(Entries from a dataset)
begin
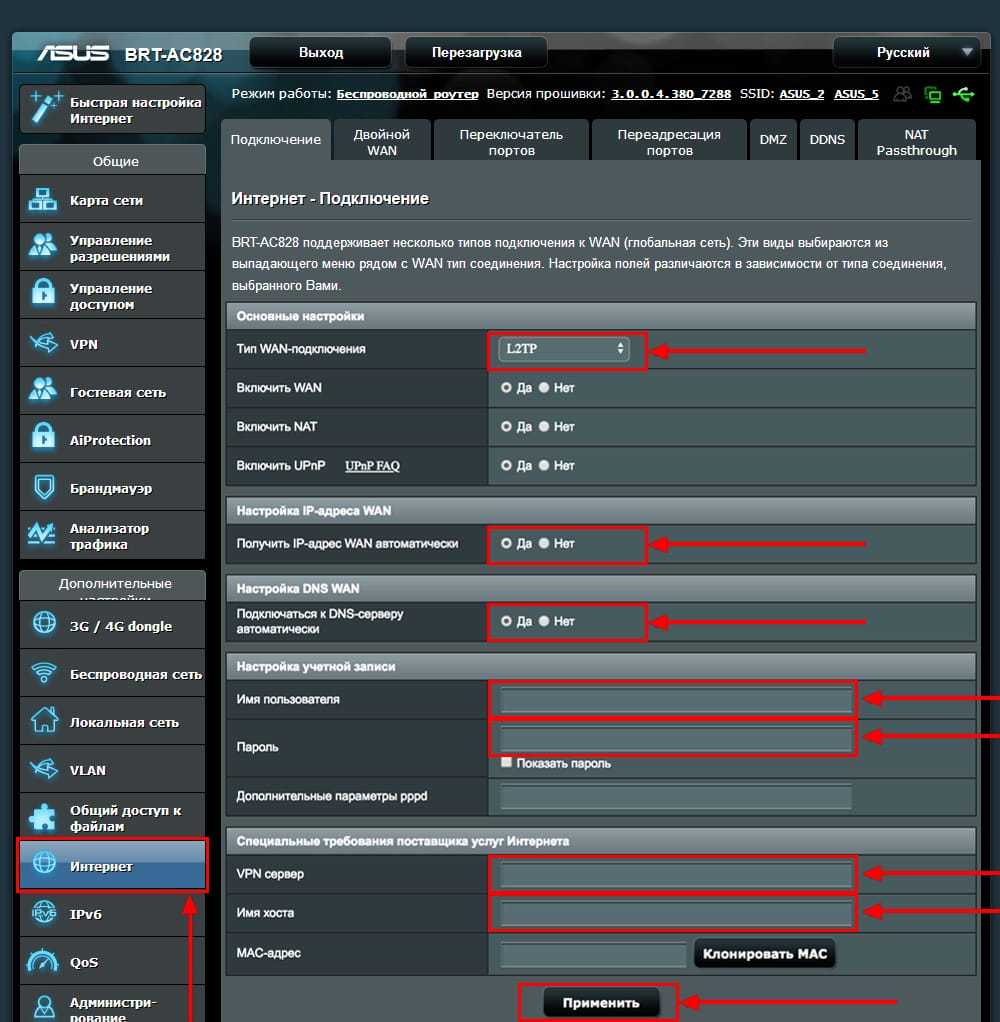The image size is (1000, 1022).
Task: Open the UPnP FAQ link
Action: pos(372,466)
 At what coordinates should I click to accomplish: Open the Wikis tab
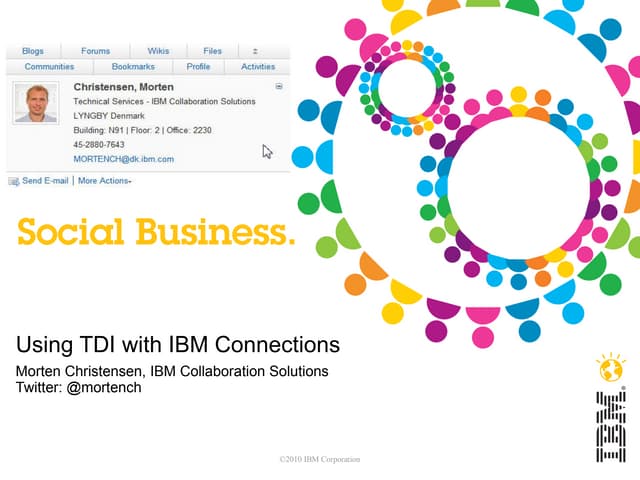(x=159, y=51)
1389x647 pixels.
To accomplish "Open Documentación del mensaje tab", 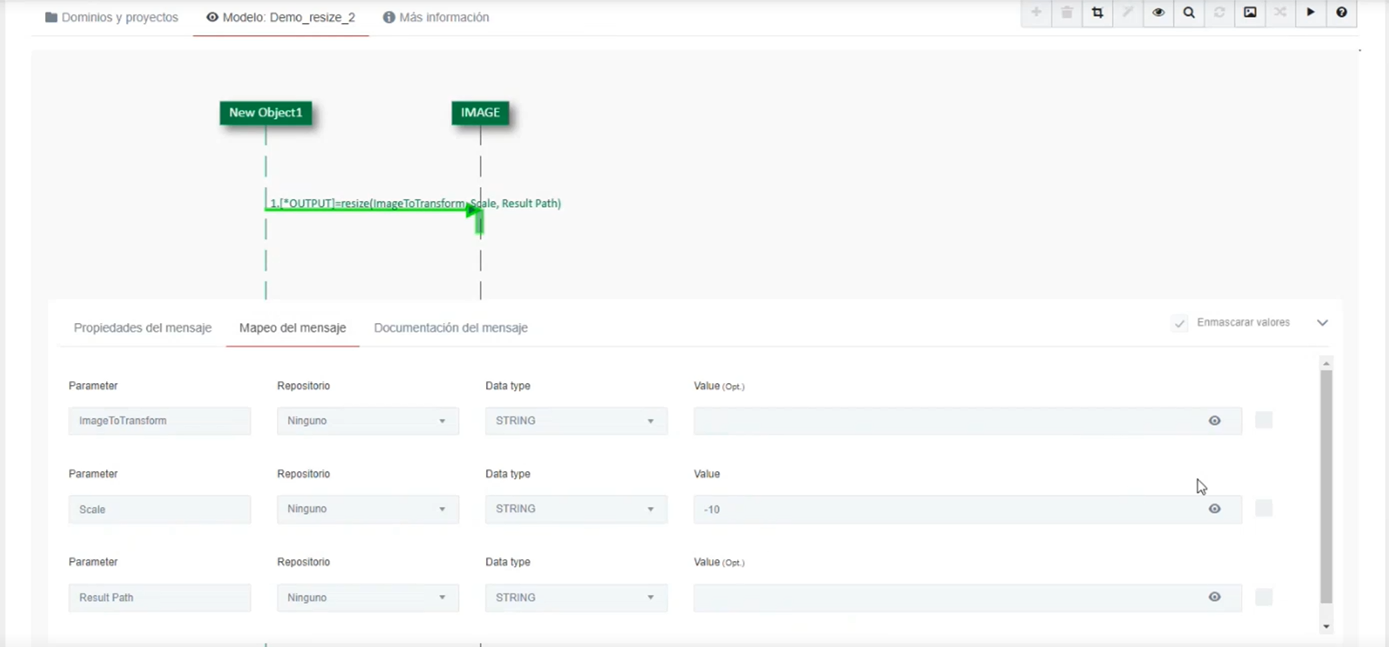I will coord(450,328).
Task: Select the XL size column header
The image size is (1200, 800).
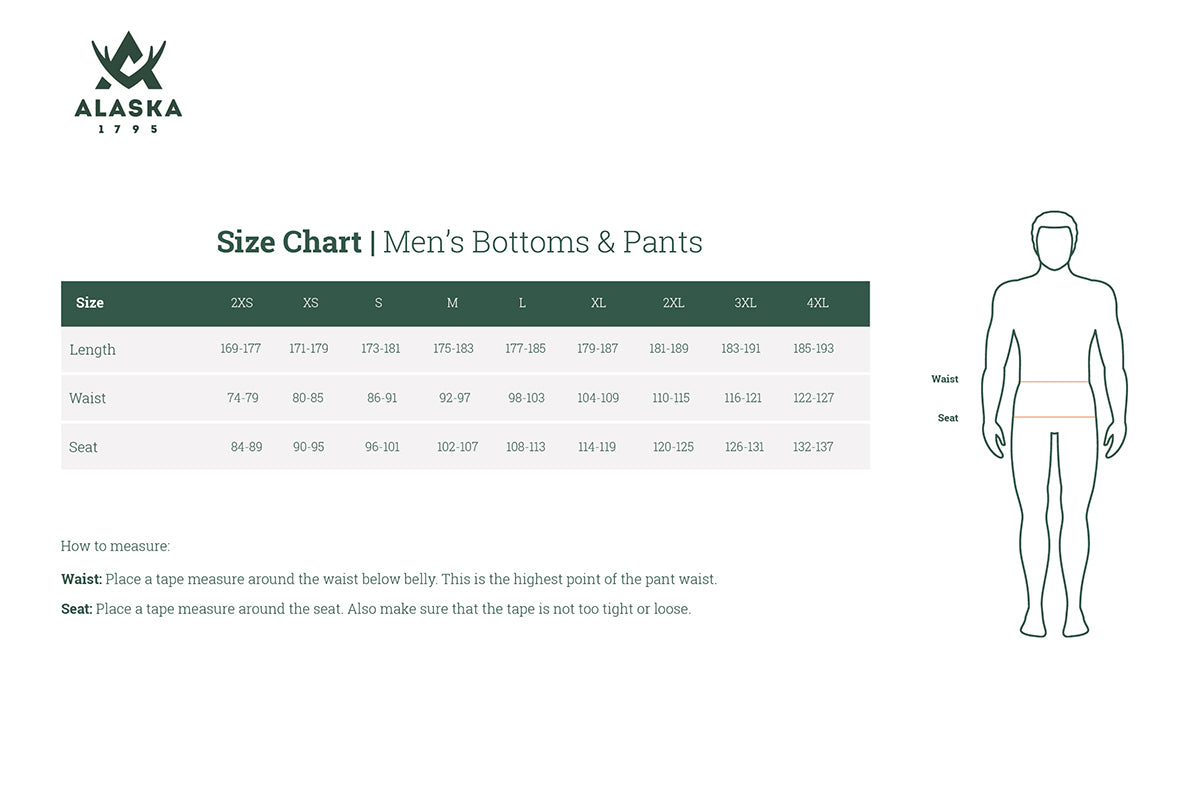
end
Problem requirements: Find every line above that contains the string "Task", and copy each one in full.

Exercise answer:
Task: Open the UPnP FAQ link
Task: Select the XL size column header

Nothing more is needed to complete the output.